Explorando un mundo en miniatura

Explorando un mundo en miniatura

El bloguero te cuenta cómo es La aventura de la nanotecnología, el espacio que te permite descubrir nuevas dimensiones de la materia.

Quizás no haya otra atracción de Tecnópolis que merezca más estar en el Continente Imaginación que esta. Porque para entender qué es la nanotecnología tenés que usar mucho la imaginación. Si no estás familiarizado con ver las cosas a través de un microscopio –¿y cuánta gente lo está?- es difícil tener una idea de la dimensión que poseen las cosas que están a escala nano.

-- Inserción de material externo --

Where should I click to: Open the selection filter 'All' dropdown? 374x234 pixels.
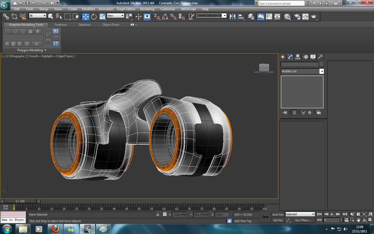pos(38,16)
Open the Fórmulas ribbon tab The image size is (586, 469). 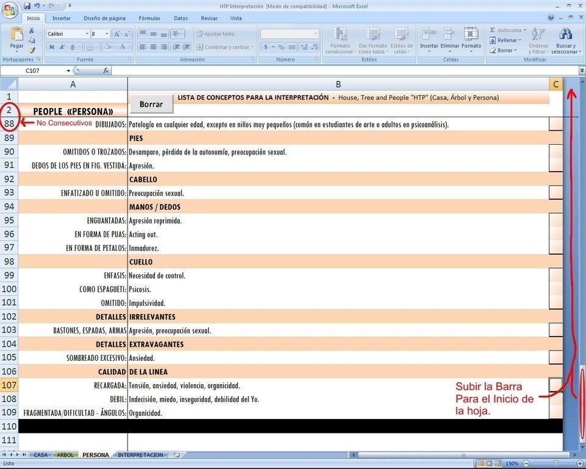(x=149, y=18)
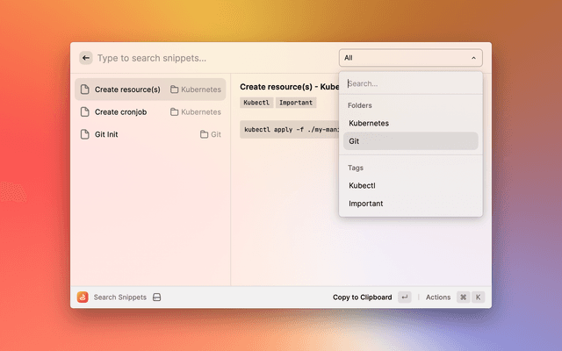Open the Actions menu
Viewport: 562px width, 351px height.
[438, 297]
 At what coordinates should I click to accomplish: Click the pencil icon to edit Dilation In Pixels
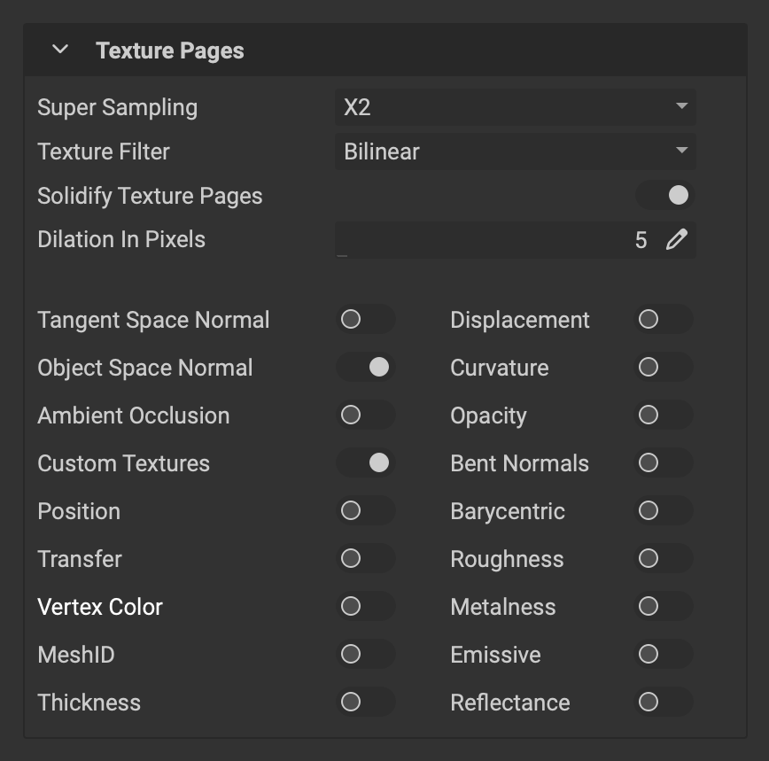click(x=675, y=239)
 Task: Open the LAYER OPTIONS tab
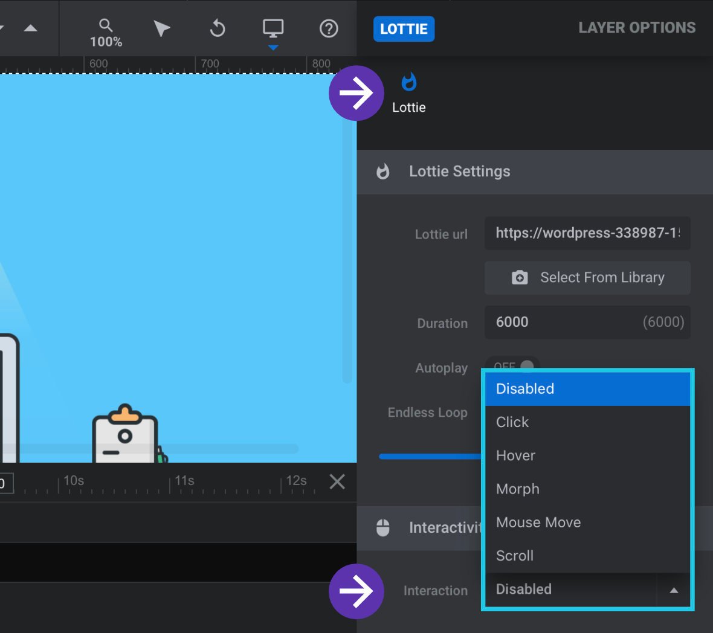coord(637,28)
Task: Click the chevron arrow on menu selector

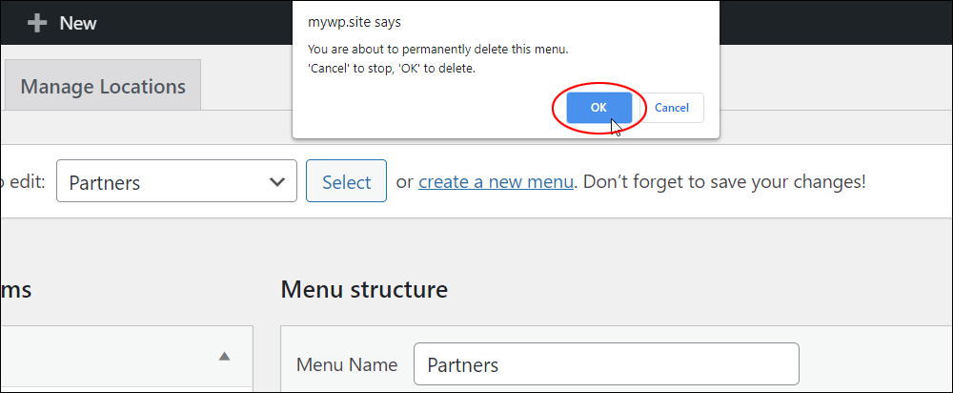Action: (277, 181)
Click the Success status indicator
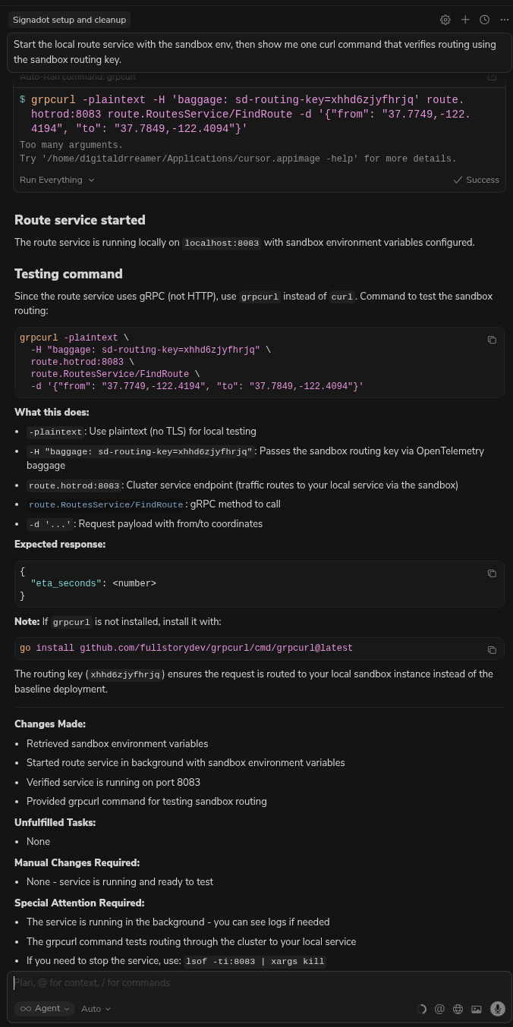 tap(477, 180)
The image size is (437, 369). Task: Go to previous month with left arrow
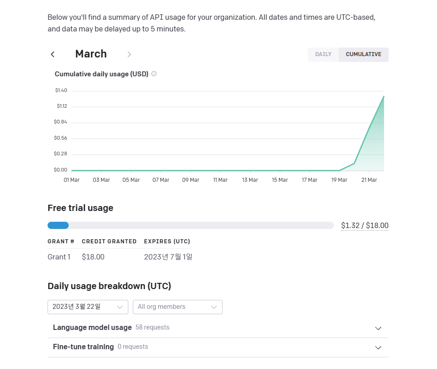click(52, 54)
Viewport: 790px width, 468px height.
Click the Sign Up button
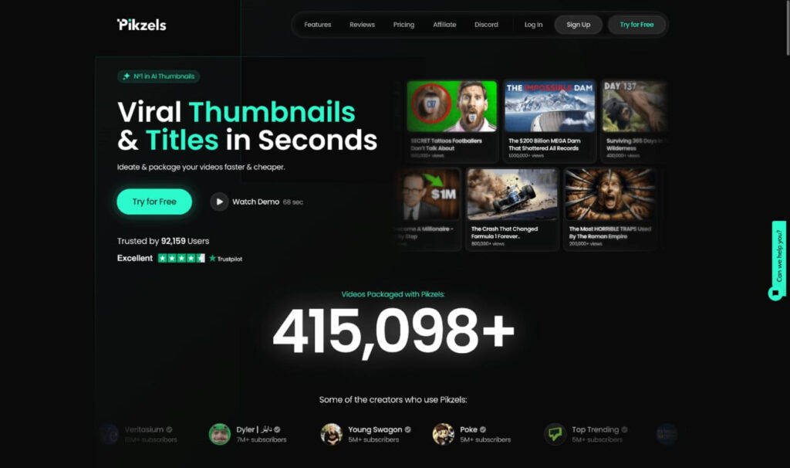[x=579, y=25]
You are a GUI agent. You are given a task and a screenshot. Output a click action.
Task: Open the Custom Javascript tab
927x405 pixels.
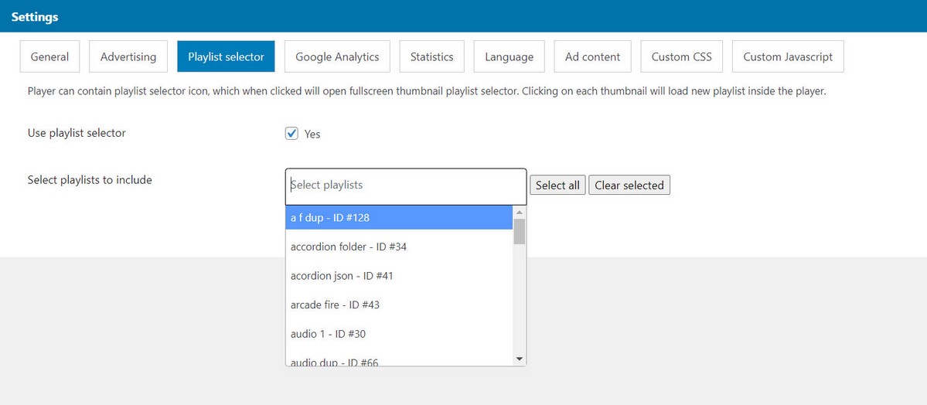point(788,56)
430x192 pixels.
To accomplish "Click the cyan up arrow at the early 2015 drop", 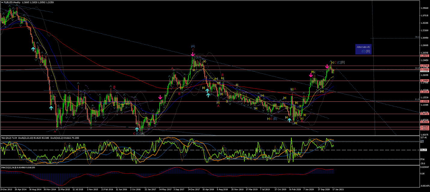I will click(51, 107).
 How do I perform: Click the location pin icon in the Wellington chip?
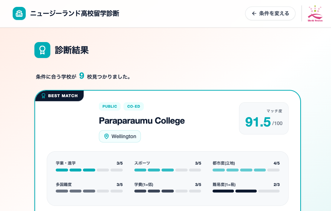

En principio, me intrigaba esta tecnología que llevaba el apodo de Serrat en su nombre. Así que me acerqué temprano al galpón blanco de nanoaventura dispuesto a ver de qué se trataba. Primero nos pasaron un video explicativo. Ahí me enteré que un nanómetro es una milmillonésima parte de un metro (¡ejem!). ¿Y eso cuánto sería? Pongámoslo de esta forma: El diámetro de la Tierra es un millón de veces mayor que el de una pelota de fútbol. Y una pelota de fútbol es un millón de veces más grande que un fullereno, una molécula de carbono con la que pueden fabricarse nuevos materiales nanotecnológicos. ¡Buenísimo! Mi cara de desconcierto pasó a ser cara de: ¿y eso para qué sirve?

La nanotecnología puede tener muchísimas aplicaciones y esto también lo aprendí en la película: en medicina podrán usarse nanorobots para eliminar obstrucciones en la sangre; en el área industrial hoy se aplican nanopartículas para la fabricación de neumáticos o pinturas más resistentes y de mejor rendimiento. También hay nanotecnología en los chips que se usan en los teléfonos celulares, las computadoras portátiles o las cámaras digitales: dispositivos cada vez más chicos y con mayores prestaciones.

¡Perfecto! Ya entendía lo qué significaba ese gran “NANO” naranja que decoraba la entrada. Había llegado el momento de jugar. Para eso nos dividieron en 3 grupos de 6 y nos asignaron una misión diferente según el sector donde podría aplicarse la nanotecnología: en medicina íbamos a curar órganos enfermos, en medio ambiente deberíamos purificar el agua y en tecnología construiríamos un microchip.

A mi me tocó curar. Tuve que aplicar medicamentos a órganos enfermos a través de una molécula con un nombre complicadísimo –polipropilenglicol- que transportaba los anticuerpos necesarios. Más allá de la simpleza de los juegos –para la generación de la playstation mover un joystick y apretar un botón puede parecer arcaico- fue entretenido ver cómo chicos y grandes, amigos o desconocidos trabajaban juntos para poder cumplir con las misiones asignadas. Y mientras jugábamos, aprendíamos.

Cuando salía me acerqué a una señora a la que había visto construyendo un microchip con dedicación pero con un pulso “eléctrico”. ¿Es increíble que estén pasando estas cosas, no? le pregunté. Me respondió con un proverbio (africano, me enteré después): “Mucha gente pequeña, en lugares pequeños, haciendo pequeñas cosas, puede cambiar el mundo.”